▸ **PROBLEM DESCRIPTION**
With the pictures left out, restate exactly the part below that opens with the line containing "This screenshot has width=1440, height=450." and closes with the line containing "the Feathers UI".

▸ **DATASET EXTRACT**
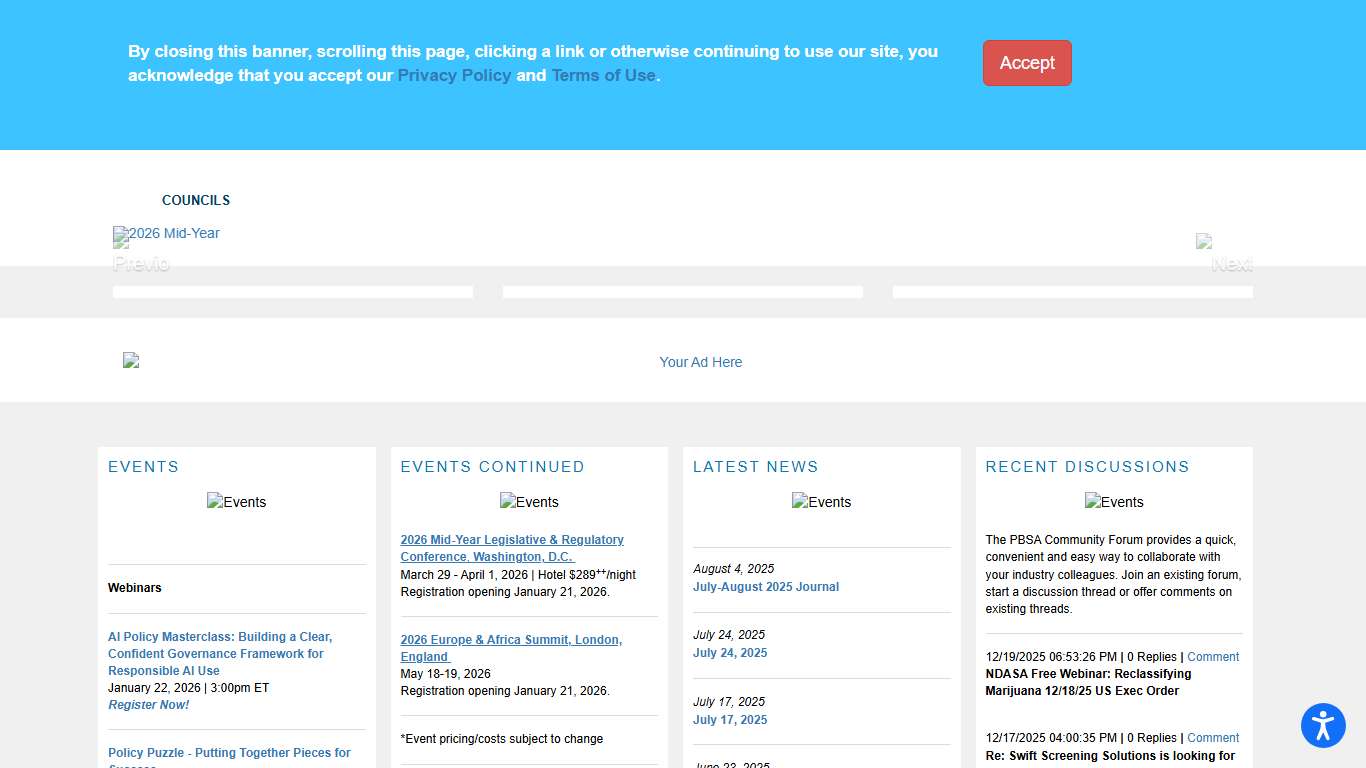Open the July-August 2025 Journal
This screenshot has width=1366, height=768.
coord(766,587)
==
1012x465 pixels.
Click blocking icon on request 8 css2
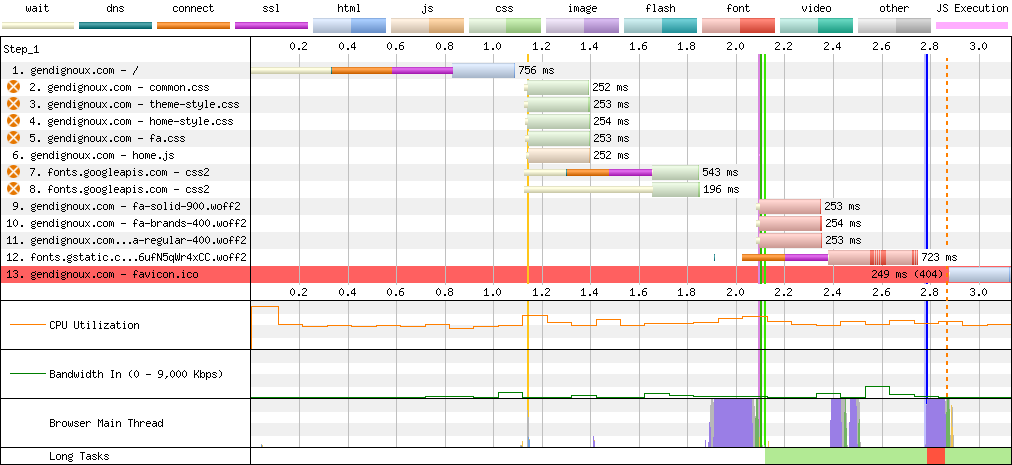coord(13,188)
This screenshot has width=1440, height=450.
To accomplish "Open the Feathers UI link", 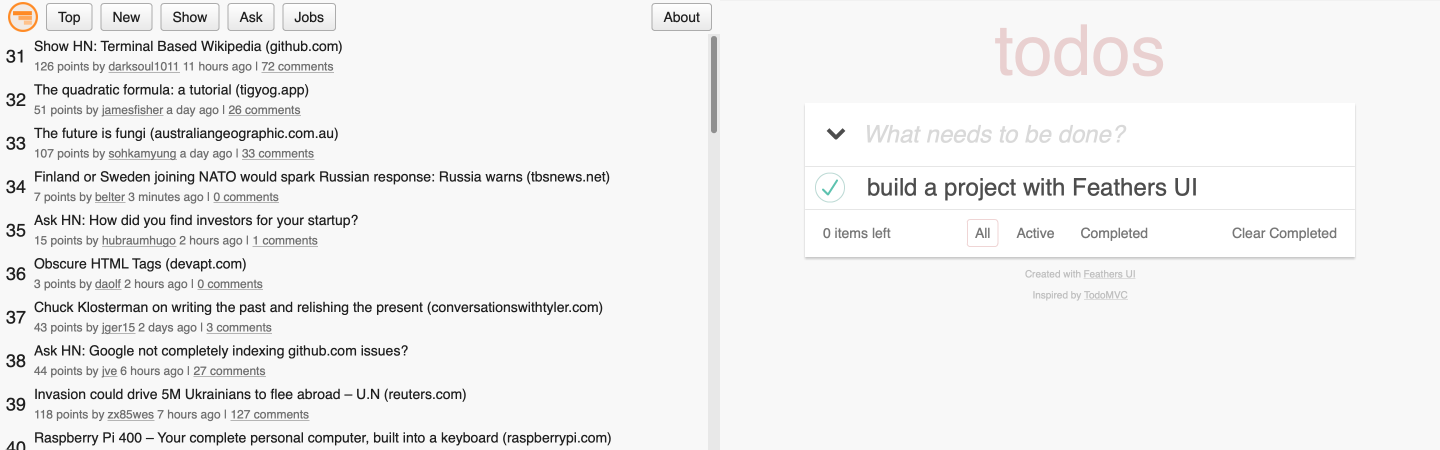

▸ **WRITTEN ANSWER**
This screenshot has width=1440, height=450.
To accomplish "Open the Feathers UI link", 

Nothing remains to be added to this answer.